Segment Start: INPUT DATA

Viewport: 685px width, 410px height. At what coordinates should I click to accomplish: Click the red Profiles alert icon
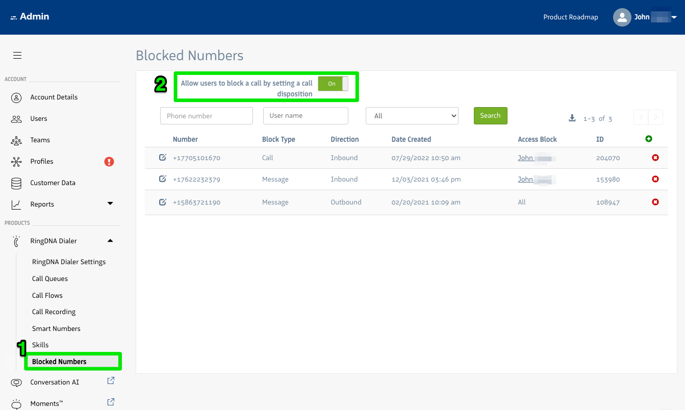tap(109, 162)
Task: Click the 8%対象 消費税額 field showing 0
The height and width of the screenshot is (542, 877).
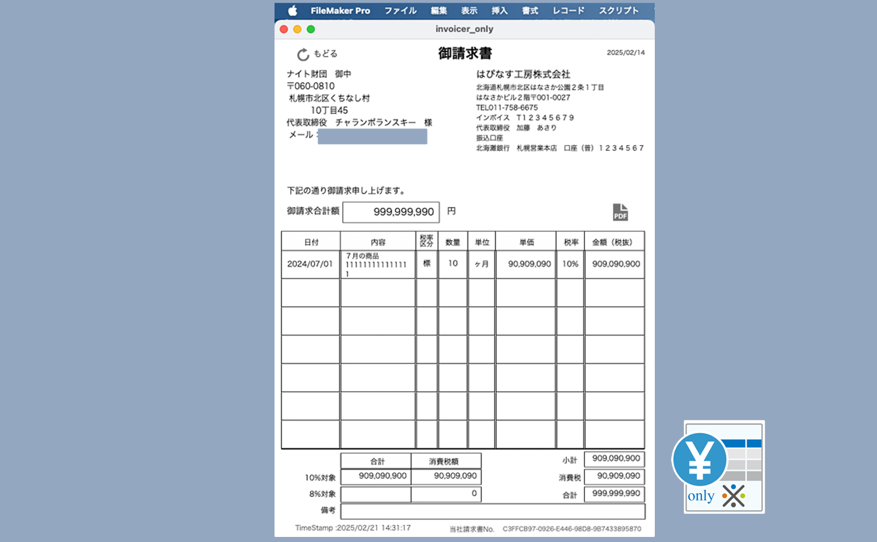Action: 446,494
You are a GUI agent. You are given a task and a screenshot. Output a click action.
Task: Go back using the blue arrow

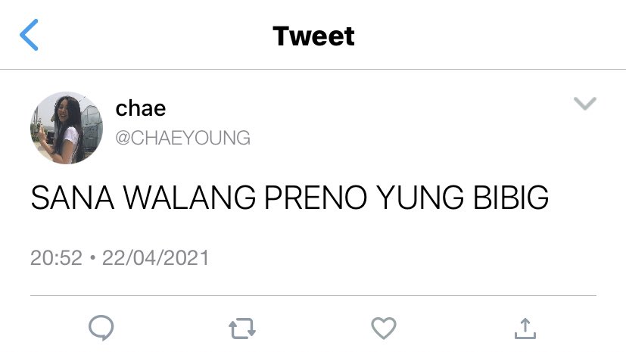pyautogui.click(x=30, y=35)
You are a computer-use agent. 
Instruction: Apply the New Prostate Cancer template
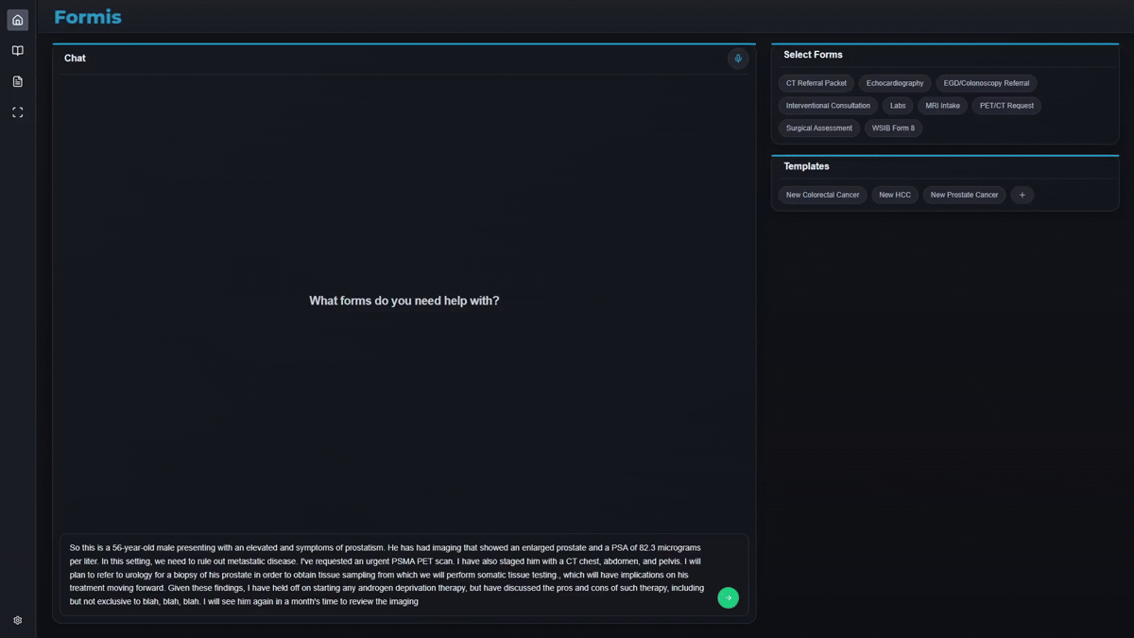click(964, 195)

Segment End: INPUT DATA

WHAT IS NEEDED =
Would you please copy, exactly and only, the lines from the one with "You are a computer-use agent." through the end of the entries above, skipping every picture?

ANSWER TO THE PROBLEM =
You are a computer-use agent. 
Instruction: Apply the New Prostate Cancer template
click(964, 195)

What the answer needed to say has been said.